Rapen, Yorckstraße 19 in Oer-Erkenschwick


Hier wohnten wir in einem 9-Familienhaus, drei Familien auf jeder Etage. Errichtet ca. 1880, nicht später, aus rotem Backsteinmauerwerk und voll unterkellert. Das Treppenhaus, massiv, mit grauen Steintreppen, schmiedeeisernem Geländer und Eichenhandlauf. Die Eingangstür befand sich auf der Hofseite, aus massiver Eiche, mit einem kleinen Fenster und schmiedeeisernem Gitter davor.

Die Kellerdecke war als Kappendecke ausgeführt, d.h. mit Eisenträgern, dazwischen Beton. Die übrigen Decken waren aus Holzbalken. In jeder Etage befand sich eine Wasserstelle mit Abfluss im Hausflur.

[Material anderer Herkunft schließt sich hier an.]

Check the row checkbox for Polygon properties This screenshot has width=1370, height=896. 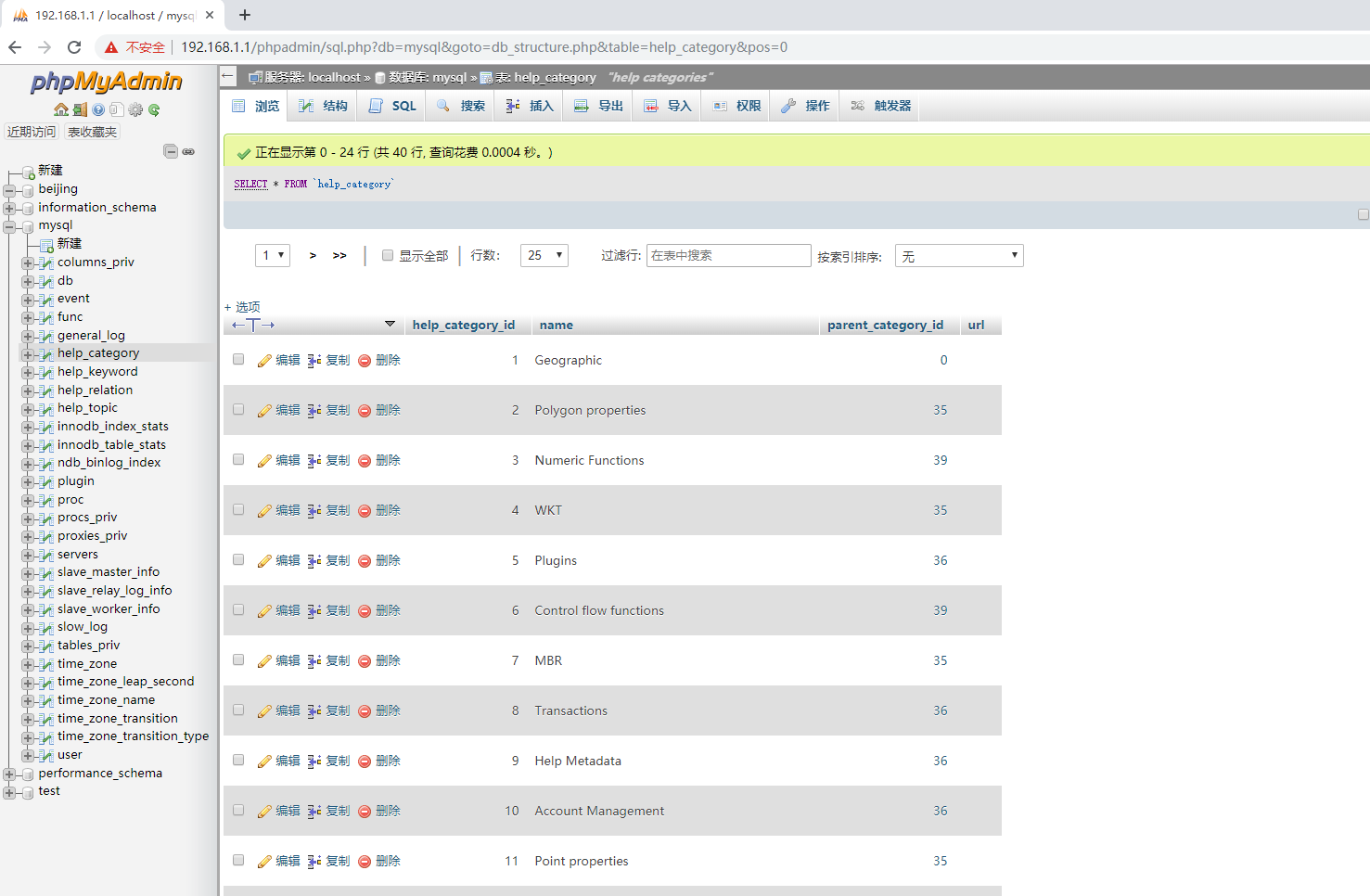pos(238,410)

Jede Wohnung hatte einen Stall und einen Vorratskeller. Die Toiletten befanden sich in dem Stallgebäude auf dem Hof. Notdurft verrichtete man auf dem Nachttopf, der jeden Morgen in die Toilette draußen entleert wurde. Der Schlüssel zur Toilette hing neben der Wohnungseingangstür, versehen mit einer Zwirnrolle.

Elektrisches Licht wurde erst wenige Monate vor dem verheerenden Bombenangriff am 15. Januar 1945 installiert. Das wäre wirklich nicht nötig gewesen. Bis dahin hätten wir es mit unserer Petroleum-Lampe noch ausgehalten. Die war allerdings nicht pflegeleicht. Der Glaszylinder musste oft gereinigt und der Docht vom Ruß befreit werden. War alles sauber, konnte man unter ihr sogar lesen. Ein kleiner Spiegel an der Rückseite der Lampe machte es möglich. Der Treibstoff musste aber erst im Laden gekauft werden.

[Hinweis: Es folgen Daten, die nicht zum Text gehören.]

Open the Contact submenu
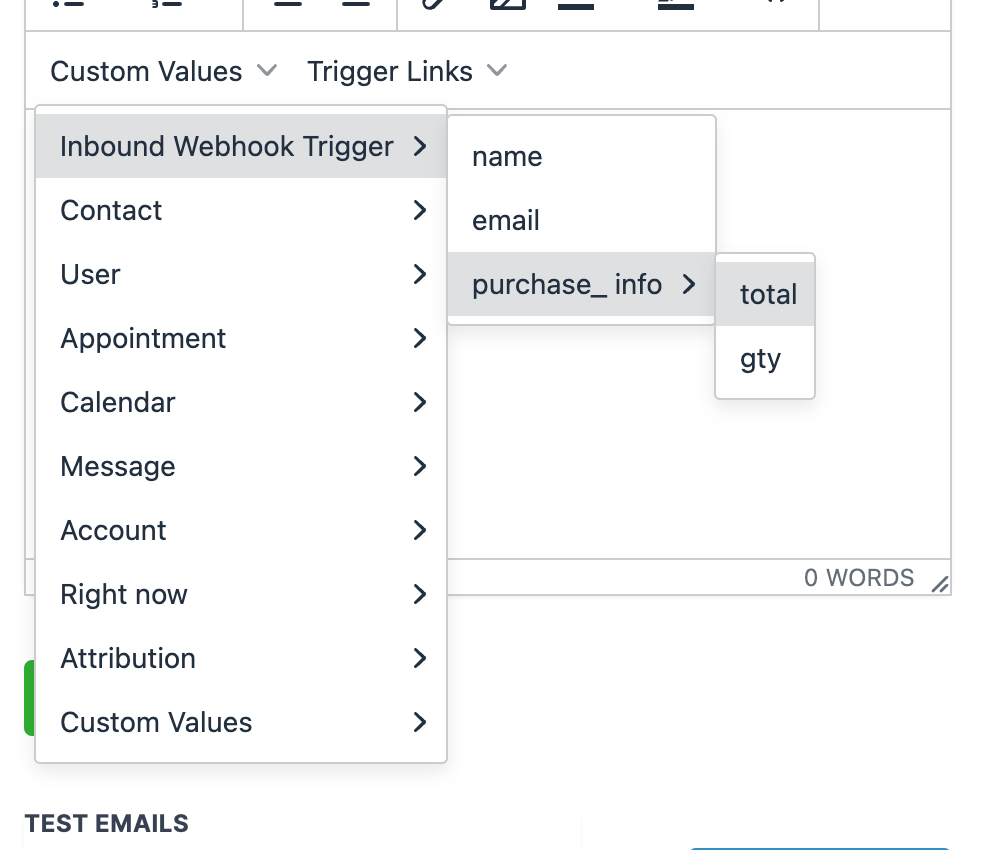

In einem Anbau auf dem Hof befand sich die Waschküche mit mietereigenen Waschgeräten mit Wassermotor (besser), handbetriebener Rumpel (wir) oder Waschbrett (wir auch). Mittels eines gemeinsamen speziellen Kohleofens mit darüber liegendem Waschkessel wurde die Wäsche gekocht, von Hand gespült in einem Wasserbecken, anschließend gewrungen und auf der Leine im Waschhaus getrocknet.

Ein Plan regelte die Waschzeiten, die Waschküche musste sauber an den Nachfolger übergeben werden. Waschtag war für Mutter harte Arbeit, einen ganzen Tag lang.

Nachzutragen wäre noch, wir waren elf Kinder im Haus.

Auf unserer Etage wohnten die Familie Maslowski und Frau Lambertz. Familie Maslowski war Eigentümer des Hauses. An Frau Lambertz kann ich mich besonders gut erinnern. Sie wohnte links neben uns. Sie war alleinstehend, Anfang 60, immer gut angezogen, energisch, redegewandt – und streng katholisch im Sinne von missionarisch katholisch.

Dass wir, meine Mutter und wir Kinder, evangelisch waren, kam ihr sonderbar vor, nicht normal sozusagen.

Mehr noch – für sie waren wir Heiden. Das Argument, dass meine Mutter aus einem Dorf in Niedersachsen stammte, wo alle evangelisch und Katholiken eine Rarität waren, es weit und breit keine katholische Kirche gab, schob sie beiseite.

Sie begann uns zu missionieren, permanent. In der Zeit der vielen Fliegeralarme, in der wir oft Schutz suchend im Luftschutzkeller nebeneinander harrten, in der Todesnachrichten von der Front oder der Heimatfront Alltag waren, also nur der Herrgott uns noch retten konnte und auch würde, wenn man nur den richtigen Glauben hatte, fiel das Samenkorn, der einzig wahre Glaube, so nach und nach auf fruchtbaren Boden. Insbesondere bei meiner Schwester Christel war ein aufgeschlossenes Interesse zu verspüren.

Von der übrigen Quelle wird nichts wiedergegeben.